*** Extracted material

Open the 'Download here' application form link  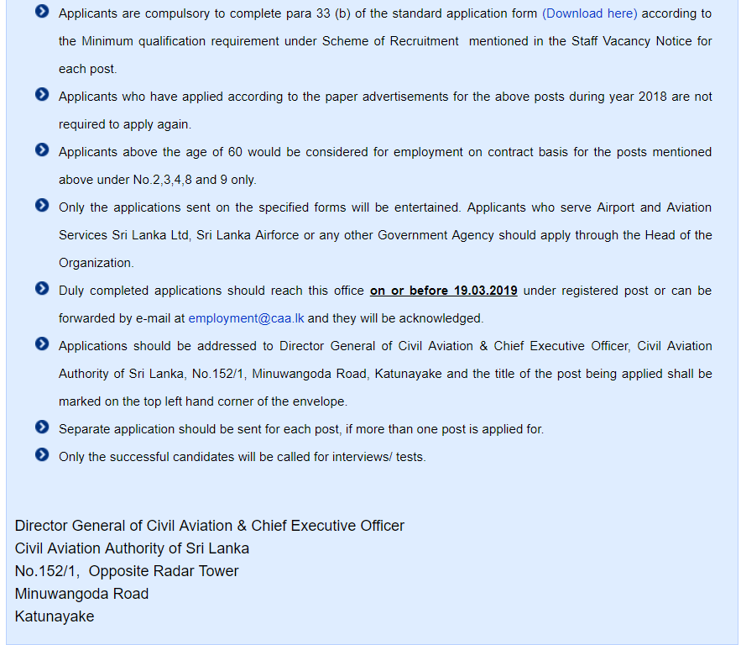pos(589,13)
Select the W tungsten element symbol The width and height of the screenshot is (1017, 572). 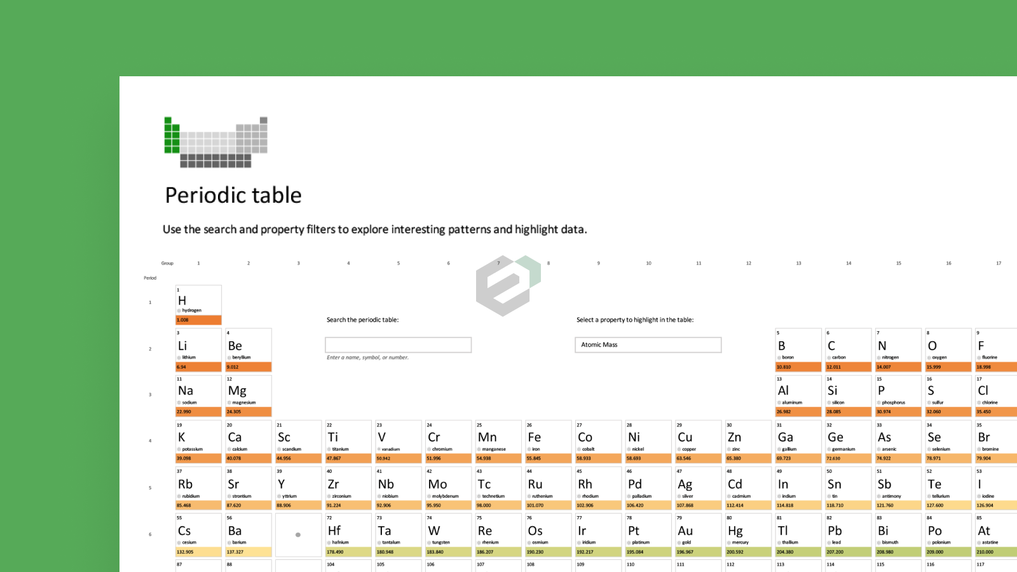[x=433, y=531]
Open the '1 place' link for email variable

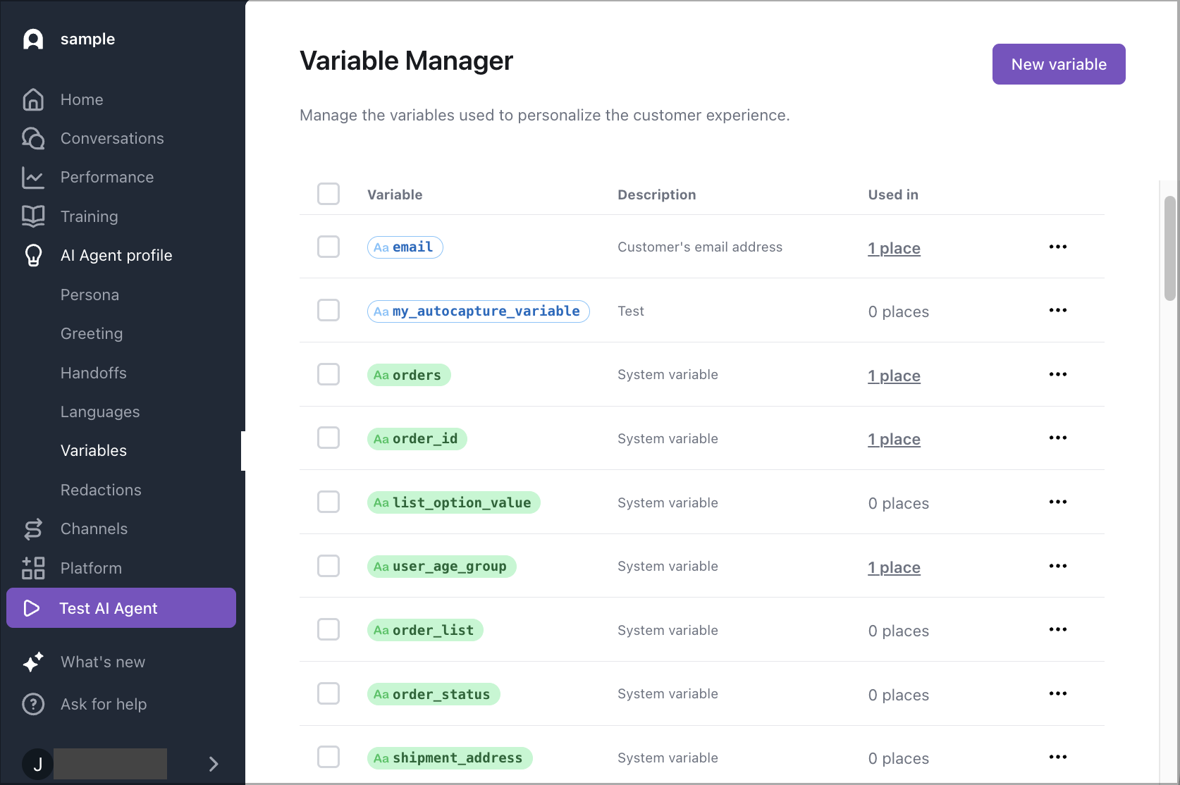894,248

******
*** Extracted material

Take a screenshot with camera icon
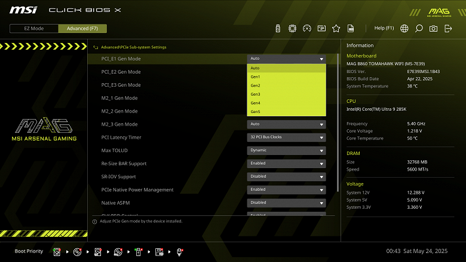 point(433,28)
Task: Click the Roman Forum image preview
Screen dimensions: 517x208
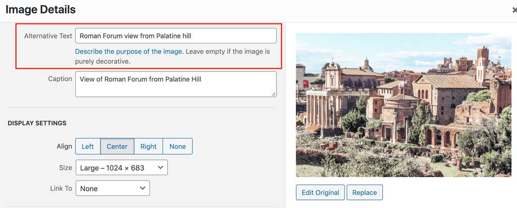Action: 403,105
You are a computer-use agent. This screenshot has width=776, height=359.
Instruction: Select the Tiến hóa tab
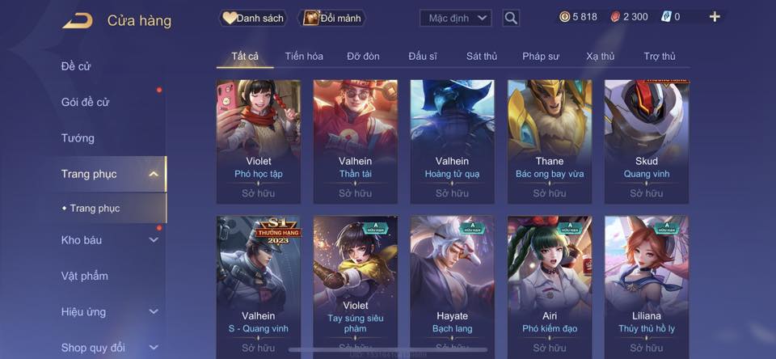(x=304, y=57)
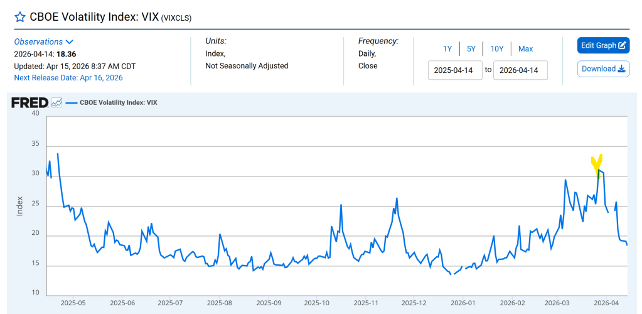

******
*** Extracted material

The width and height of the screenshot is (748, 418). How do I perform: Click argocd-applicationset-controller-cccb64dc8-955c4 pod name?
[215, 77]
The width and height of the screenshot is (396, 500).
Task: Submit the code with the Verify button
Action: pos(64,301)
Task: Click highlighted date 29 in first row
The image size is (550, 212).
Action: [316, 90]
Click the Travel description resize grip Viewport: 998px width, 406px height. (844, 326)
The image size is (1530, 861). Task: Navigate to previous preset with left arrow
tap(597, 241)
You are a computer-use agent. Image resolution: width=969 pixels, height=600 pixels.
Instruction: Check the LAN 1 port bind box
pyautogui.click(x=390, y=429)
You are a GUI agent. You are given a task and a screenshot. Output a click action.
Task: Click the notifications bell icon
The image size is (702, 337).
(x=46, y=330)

******

_Your objective_
Please return every line of the material above that includes "agent".

_Answer to this exercise_
You are a computer-use agent. This screenshot has width=776, height=359.
You are a computer-use agent. Image resolution: width=969 pixels, height=600 pixels.
You are a GUI agent. You are given a task and a screenshot. Output a click action.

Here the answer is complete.